Any Exchange 2003 people here?

Associate
Joined
15 Jul 2006
Posts
587
Location
Southampton
Evening all! Just have a query regarding Exchange 2003 and deployment.

1. You can telnet to port 25 on the exchange server as this how it receives email, etc. But is there a way to allow email through port 25 but stop telnet going to it on port 25? Thing is that when you telnet on port 25 you can run the EHLO command and the Mail From: etc to send mail to other domain recepients without needing a password which is very annoying! I've stopped relaying but the command still works for people on the same domain :(

2. This really relates to the above. We have an ISA 2006 server. Can this be set to allow only emails through and block any other type of traffic on port 25 by packet inspection or something? How do large companies dis-allow telnet on 25 but allow email through? Do you need a proxy server or something as well as an ISA box?

I've noticed some domain addresses you can telnet to port 25 just like on mine, but others dont let you telnet on port 25 but you can still email. I want that added security too if possible!

Hope it makes sense to someone lol :D
 
Question 1 you'll have to clarify - why would you need a password?

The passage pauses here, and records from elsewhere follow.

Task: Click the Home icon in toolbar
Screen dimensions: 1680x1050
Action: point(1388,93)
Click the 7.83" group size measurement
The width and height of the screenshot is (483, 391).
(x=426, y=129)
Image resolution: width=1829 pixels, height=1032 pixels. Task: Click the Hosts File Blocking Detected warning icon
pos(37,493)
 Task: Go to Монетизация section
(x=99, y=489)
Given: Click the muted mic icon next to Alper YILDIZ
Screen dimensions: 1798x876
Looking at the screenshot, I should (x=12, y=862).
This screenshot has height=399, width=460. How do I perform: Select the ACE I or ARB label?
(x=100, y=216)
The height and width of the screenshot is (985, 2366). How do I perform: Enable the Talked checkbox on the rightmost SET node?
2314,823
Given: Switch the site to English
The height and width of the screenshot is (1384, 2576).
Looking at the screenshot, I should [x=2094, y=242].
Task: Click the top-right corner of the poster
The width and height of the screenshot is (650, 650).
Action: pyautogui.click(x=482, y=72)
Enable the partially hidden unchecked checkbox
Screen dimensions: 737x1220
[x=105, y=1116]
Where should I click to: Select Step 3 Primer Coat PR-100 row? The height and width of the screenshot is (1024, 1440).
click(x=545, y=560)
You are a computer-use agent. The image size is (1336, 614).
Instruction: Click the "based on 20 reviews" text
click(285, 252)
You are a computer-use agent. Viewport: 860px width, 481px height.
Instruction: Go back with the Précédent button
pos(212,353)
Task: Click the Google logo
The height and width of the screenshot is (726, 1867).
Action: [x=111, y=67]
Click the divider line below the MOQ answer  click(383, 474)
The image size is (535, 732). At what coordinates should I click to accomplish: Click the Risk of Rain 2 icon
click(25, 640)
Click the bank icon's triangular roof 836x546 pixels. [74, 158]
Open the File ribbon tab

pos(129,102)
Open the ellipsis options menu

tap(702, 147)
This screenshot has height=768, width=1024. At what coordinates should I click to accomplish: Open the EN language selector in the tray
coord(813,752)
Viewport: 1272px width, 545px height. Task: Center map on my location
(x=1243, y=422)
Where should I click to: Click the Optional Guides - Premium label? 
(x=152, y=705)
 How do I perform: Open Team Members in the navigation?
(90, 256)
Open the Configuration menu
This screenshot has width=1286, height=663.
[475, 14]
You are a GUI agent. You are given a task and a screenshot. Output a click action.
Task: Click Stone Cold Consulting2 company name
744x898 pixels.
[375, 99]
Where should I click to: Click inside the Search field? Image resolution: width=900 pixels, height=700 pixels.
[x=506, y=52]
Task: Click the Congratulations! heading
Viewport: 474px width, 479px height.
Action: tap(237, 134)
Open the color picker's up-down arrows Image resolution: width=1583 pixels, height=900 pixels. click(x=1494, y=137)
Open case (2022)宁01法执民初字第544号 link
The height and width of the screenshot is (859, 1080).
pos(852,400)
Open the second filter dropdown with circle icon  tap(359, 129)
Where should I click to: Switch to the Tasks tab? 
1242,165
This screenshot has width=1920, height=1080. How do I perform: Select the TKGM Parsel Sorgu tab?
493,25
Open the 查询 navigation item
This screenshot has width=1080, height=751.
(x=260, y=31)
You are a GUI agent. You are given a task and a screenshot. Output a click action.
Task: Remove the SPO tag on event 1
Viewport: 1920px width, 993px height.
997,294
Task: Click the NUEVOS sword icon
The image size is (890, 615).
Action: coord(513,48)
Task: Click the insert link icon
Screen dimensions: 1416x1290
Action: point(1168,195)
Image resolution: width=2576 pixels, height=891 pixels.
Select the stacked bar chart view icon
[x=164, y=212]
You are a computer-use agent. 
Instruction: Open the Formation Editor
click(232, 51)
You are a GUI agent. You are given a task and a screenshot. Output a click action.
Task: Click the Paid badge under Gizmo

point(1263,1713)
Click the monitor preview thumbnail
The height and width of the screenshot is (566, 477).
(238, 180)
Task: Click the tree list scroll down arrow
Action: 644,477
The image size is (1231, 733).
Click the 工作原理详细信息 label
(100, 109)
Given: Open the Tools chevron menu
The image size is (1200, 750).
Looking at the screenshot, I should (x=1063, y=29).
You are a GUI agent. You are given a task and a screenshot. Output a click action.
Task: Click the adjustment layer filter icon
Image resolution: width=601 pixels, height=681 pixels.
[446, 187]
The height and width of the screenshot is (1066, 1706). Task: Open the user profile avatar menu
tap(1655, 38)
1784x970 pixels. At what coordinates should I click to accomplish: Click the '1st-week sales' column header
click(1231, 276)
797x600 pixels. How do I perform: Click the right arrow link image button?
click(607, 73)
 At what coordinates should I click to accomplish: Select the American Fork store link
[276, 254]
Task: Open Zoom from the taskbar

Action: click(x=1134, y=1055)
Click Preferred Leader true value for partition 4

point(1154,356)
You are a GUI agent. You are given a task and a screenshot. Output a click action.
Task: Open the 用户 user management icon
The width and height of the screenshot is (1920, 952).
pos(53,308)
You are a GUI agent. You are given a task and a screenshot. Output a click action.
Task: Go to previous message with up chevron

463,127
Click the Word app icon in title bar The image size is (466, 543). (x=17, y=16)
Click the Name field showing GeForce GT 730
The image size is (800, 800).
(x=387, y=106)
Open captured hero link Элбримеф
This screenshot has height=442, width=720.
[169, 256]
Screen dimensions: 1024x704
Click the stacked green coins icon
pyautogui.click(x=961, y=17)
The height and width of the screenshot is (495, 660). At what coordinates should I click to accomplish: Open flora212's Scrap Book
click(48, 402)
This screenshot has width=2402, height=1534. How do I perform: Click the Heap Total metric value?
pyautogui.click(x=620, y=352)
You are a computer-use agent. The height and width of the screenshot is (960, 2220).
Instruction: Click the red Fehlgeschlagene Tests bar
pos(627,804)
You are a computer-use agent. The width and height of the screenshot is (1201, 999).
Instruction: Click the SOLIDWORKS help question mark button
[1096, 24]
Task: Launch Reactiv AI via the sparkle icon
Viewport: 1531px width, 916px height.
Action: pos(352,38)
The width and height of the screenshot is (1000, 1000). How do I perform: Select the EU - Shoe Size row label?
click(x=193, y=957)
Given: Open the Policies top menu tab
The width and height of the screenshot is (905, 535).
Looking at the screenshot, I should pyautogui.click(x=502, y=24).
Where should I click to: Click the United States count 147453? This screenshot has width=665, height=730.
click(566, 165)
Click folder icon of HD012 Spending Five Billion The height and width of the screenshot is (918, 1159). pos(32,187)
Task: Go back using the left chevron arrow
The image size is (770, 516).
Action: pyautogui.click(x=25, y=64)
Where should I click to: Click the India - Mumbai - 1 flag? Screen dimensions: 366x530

The rest: you can't stop the telnet, to my knowledge. It isn't really telnet, it's just a terminal on that port - it's how the whole email system works. Other mailservers connect to you on port 25 and run through the commands, so they need your server to respond.

If you're not getting a response from other domains, you're possibly not aiming at their mailservers. I've never once seen a mailserver I can't connect to in that way.
 
Yeah, ignore my comment about not being able to telnet! I reaslise now that its not possible to block telnet 25 so ignore my dumb moment lol.

What I would be interested though is knowing if theres a way to block people from sending mail internally on the domain. As it stands, anyone in the world can telnet to an Exchange 2003 server, and send mail internally using addresses at the local domain. Is there a way to stop the "mail to:" and "rcpt to:" commands? I'm getting it on my own server that random people are telnetting in and trying to send email internally by picking a random @mydomain.com address to send the mail. If the "mail from" and "rcpt to" addresses exist within my domain then that message is sent which is most annoying!

One way to stop people telnetting directly to the Exchange server would be to put some sort of mail proxy in front of it. I have put ISA in front of it and installed SMTP to forward all mails to the exchange. Unfortunately SMTP has the same commands so am having the same problems!!
 
Last edited:
number41 said:
As it stands, anyone in the world can telnet to an Exchange 2003 server, and send mail internally using addresses at the local domain. Is there a way to stop the "mail to:" and "rcpt to:" commands? I'm getting it on my own server that random people are telnetting in and trying to send email internally by picking a random @mydomain.com address to send the mail. If the "mail from" and "rcpt to" addresses exist within my domain then that message is sent which is most annoying!


This is how the email system works. If you did that, then no one would be able to send you emails. What makes you think they're telnetting in? It's far, far more likely that it's just junk mailers making up addresses - it's not uncommon.

You can, of course, set Exchange to reject all emails that aren't going to a legitimate existing address.